It is not a general AI application stack, a public SaaS control plane, or an unrestricted agent launcher. The v0 slice implements the containment substrate — an internal agent network, controlled DNS, a Squid egress proxy, and acceptance tests — plus a bring-your-own-agent profile (scripts/agent) that runs any agent image on your project behind those controls.

Default Posture

  • No public ports.
  • No direct internet from agent/test containers.
  • No Docker socket mounts.
  • No host home-directory mounts.
  • No privileged containers.
  • No real secrets in Git.
  • Agent/test containers attach only to the agents network.
  • The agents network is internal: true; this is the primary default-deny boundary.
  • Squid is the only sanctioned outbound path.
  • Proxy environment variables help cooperating tools, but they are not the security boundary.

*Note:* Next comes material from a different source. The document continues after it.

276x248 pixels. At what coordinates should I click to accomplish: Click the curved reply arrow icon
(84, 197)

This is practical Docker containment, not VM-grade isolation. Containers still share the host kernel. A container-runtime or kernel escape is outside the guarantees of this v0 lab.

Quick Start

cp .env.example .env.local
./scripts/doctor
./scripts/up core
./scripts/up egress
./scripts/egress-test

Stop the stack:

./scripts/down

./scripts/down --volumes also removes named volumes, including the audit log volume.

Bring Your Own Agent

scripts/agent runs any agent image against your project, secure-by-default: read-only rootfs, attached only to the internal agents network, no Docker socket, no host home mount, all capabilities dropped, and deny-by-default egress.

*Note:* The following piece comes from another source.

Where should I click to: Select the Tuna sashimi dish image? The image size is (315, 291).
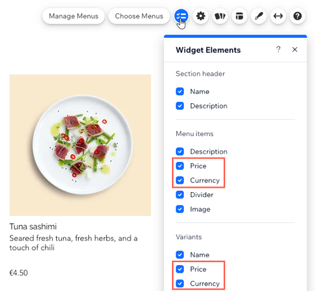(80, 145)
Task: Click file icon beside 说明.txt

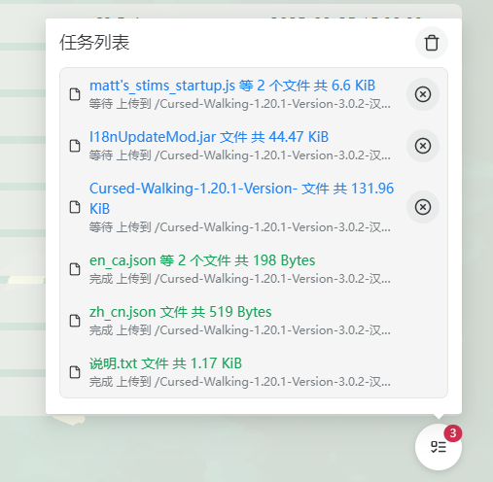Action: [75, 372]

cp .env.example .env.local
# Point at your project (optional; defaults to an ephemeral workspace volume):
#   AGENT_LAB_PROJECT_DIR=/abs/path/to/your/repo
./scripts/agent -- bash      # interactive shell in the sandbox (devbox built on first use)
./scripts/agent --clean      # stop and remove the named volumes

You adapt the lab through exactly four seams; everything else is locked:

Seam How Effect
Agent image AGENT_LAB_AGENT_IMAGE which image runs (default: locally-built agent-lab/devbox:local)
Project AGENT_LAB_PROJECT_DIR one host dir mounted RW at /workspace (guarded at preflight)
Secrets files under secrets/ loaded into the agent's env at runtime, never into config or docker inspect
Egress AGENT_LAB_ALLOWLIST_RECIPES which policies/recipes/*.allowlist fragments compose into Squid

Adaptability comes from these narrow, guard-railed openings, never from loosened defaults. Unsafe choices — mounting $HOME, a system path, or a directory holding .ssh/.aws/an .npmrc auth token — are refused at preflight, not silently honored.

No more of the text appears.